Mail Art Periodicals
Periodicals, zines, and artists’ books traveled widely throughout the mail art network given the ease with which artists could produce and circulate them through the post. This format also lent itself well to the collaborative ethos that underpinned mail art.
“Assemblings”--publications where the editors would invite remote collaborators to send all forms of physical and printed miscellaneous materials, and then re-circulate them through the mail art network—were particularly well suited for mail artists. Each copy of an assembling could contain unique insertions or variations on the same contribution, thus blurring the art world’s conventional distinction between original and reproduction. Ulises Carrión, as a writer, artist, editor, and networker, recognized in assemblings a publication that would allow him to gather and distribute a substantial amount of disparate contributions.
Stampa Newspaper, 1980
Ulises Carrión, editor
Newspaper
In 1980 Carrión sent an invitation through the mail art network requesting collaborators for an artists’ rubber stamp project. Carrión’s intention was for contributors to send a design for a rubber stamp which would be fabricated by him and printed into a broadsheet-style publication. The project ran into logistical complications and was never fully realized.
Stampa Newspaper poster / invitation, 1980
Ulises Carrión, editor
Ephemera
Courtesy of Institute for Studies on Latin American Art (ISLAA)
On loan from Institute for Studies on Latin American Art (ISLAA)
Vandangos, 1973-80
Raúl Marroquín (1948-), editor
Magazine
In 1973, Colombian artist Raúl Marroquín published Vandangos, a mail art zine printed in newsprint paper that the artist envisioned as a kind of announcement board for the In-Out Center. Marroquín published several issues of Vandangos, oftentimes slightly changing its name, to Fun-dangos, for instance, or Fandangos.
Libellus, 1980-81
Guy Schraenen (1941-2018), editor
Magazine
English artist Guy Schraenen published twelve issues of Libellus, a monthly periodical that documented the activity of the mail art network by publishing reproductions of mail artworks, theoretical texts, and circulating invitations for mail art projects. Carrión’s work was featured in the magazine on several occasions. Collaboration through the mail art network allowed periodicals such as Libellus to gather, publish, and recirculate the work of artists living in different parts of the world and who oftentimes never met in person.
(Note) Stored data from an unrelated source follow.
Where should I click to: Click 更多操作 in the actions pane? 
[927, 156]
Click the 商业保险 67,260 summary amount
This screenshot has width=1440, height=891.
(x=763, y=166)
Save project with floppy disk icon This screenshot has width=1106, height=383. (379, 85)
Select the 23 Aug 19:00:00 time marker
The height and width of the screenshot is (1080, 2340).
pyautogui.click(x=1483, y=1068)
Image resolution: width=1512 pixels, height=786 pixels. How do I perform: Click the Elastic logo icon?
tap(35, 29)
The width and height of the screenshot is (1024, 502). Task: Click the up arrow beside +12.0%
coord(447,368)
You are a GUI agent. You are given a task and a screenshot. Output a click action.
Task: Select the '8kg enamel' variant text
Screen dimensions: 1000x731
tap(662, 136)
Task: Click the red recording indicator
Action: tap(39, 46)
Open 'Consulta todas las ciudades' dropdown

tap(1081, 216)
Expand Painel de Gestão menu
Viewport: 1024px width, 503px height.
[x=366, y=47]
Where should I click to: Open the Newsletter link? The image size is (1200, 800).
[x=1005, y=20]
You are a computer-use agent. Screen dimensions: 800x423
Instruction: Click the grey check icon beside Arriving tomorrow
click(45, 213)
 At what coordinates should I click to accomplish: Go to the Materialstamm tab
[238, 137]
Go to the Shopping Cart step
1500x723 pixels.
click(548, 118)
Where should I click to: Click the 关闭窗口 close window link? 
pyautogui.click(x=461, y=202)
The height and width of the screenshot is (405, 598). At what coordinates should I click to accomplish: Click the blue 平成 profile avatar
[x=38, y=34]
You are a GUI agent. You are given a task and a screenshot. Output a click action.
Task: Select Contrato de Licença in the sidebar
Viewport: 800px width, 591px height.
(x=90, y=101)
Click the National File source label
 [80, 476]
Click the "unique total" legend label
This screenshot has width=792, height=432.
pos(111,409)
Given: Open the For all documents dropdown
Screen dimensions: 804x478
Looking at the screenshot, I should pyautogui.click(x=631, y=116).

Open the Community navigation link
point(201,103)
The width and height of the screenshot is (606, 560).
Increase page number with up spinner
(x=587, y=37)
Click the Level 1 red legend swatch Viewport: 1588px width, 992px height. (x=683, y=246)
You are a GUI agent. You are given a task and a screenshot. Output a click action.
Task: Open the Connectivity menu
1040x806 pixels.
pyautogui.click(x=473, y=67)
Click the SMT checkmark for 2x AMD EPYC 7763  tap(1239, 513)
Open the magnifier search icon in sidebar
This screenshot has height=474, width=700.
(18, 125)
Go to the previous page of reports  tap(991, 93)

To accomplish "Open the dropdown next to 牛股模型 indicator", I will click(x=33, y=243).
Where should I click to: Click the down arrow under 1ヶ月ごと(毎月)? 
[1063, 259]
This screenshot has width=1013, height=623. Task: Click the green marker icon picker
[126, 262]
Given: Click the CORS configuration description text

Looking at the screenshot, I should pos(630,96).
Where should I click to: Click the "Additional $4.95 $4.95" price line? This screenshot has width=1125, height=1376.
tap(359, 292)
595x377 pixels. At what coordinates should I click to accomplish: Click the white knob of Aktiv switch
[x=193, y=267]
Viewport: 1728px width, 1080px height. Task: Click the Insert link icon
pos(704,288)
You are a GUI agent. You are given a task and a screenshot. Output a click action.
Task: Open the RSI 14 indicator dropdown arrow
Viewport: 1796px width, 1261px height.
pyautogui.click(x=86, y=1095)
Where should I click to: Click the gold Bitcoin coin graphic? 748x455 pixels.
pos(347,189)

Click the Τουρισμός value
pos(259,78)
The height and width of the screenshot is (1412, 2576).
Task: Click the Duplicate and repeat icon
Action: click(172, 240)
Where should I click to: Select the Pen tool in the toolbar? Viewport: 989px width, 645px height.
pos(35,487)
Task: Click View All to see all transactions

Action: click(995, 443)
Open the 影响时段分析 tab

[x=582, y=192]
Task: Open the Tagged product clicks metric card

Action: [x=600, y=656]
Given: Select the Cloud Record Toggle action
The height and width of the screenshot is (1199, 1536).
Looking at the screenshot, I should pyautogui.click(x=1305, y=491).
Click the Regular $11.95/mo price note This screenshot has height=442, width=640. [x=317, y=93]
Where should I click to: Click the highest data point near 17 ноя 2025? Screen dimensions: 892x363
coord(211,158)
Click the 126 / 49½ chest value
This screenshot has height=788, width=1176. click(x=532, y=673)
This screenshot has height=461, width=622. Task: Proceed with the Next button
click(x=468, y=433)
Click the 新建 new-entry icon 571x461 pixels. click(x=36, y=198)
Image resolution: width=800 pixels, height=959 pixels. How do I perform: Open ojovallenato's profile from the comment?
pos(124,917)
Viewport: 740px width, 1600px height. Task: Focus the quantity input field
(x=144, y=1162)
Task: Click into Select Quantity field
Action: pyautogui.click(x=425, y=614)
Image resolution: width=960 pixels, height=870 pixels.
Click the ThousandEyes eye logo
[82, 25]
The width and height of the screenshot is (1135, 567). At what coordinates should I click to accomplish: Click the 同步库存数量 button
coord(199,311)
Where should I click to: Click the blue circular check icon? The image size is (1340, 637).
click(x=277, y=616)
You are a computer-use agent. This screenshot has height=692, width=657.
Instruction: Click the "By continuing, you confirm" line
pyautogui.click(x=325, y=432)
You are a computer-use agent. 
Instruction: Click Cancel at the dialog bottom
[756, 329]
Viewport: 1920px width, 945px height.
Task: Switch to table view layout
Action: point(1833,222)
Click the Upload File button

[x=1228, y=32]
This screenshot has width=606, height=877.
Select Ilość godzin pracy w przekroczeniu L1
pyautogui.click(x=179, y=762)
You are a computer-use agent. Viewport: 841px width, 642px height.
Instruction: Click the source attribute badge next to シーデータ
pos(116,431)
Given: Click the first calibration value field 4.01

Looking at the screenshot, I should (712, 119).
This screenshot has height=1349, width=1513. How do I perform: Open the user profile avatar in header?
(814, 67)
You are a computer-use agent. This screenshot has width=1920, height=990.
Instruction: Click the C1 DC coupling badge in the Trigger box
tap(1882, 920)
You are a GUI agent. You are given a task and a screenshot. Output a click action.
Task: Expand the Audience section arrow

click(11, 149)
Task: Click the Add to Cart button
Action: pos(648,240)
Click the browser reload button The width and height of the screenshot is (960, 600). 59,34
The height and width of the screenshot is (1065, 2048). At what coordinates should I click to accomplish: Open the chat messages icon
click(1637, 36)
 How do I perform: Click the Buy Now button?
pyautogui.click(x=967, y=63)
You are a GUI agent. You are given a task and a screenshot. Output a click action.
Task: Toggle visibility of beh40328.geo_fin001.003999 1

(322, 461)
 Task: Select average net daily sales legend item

Hexagono ‘71, CF / DF, 1971-75
Edgardo Antonio Vigo (1928-1997), editor
Magazine
Hexágono ’71 was a magazine assembled and disseminated by Argentine artist and frequent Carrión collaborator Edgardo Antonio Vigo. It ran for 13 issues between 1971 and 1975 and appeared every three months. Its name is a reference to the year of its inception and to the courthouse where Vigo worked as a clerk, which ostensibly had six walls. Among the varied and recurring contributors, we find some of the most recognized Latin American artists of the period. The magazine emerged and referenced the increasingly unstable and violent political landscape in Argentina and Latin America more broadly.
Schmuck no. 5, 1974-1975
Felipe Ehrenberg and David Mayor, editors
Magazine
Schmuck was the Beau Geste Press’ take on the assembling magazine, showcasing its visually expressive approach to printing and duplication processes. The magazine was a container for all sorts of artworks, from found objects to poetry chapbooks, postcards and prints. Each issue of Schmuck typically highlighted artists from one country, but this fifth issue, “General Schmuck,” brought together contributors from around the world.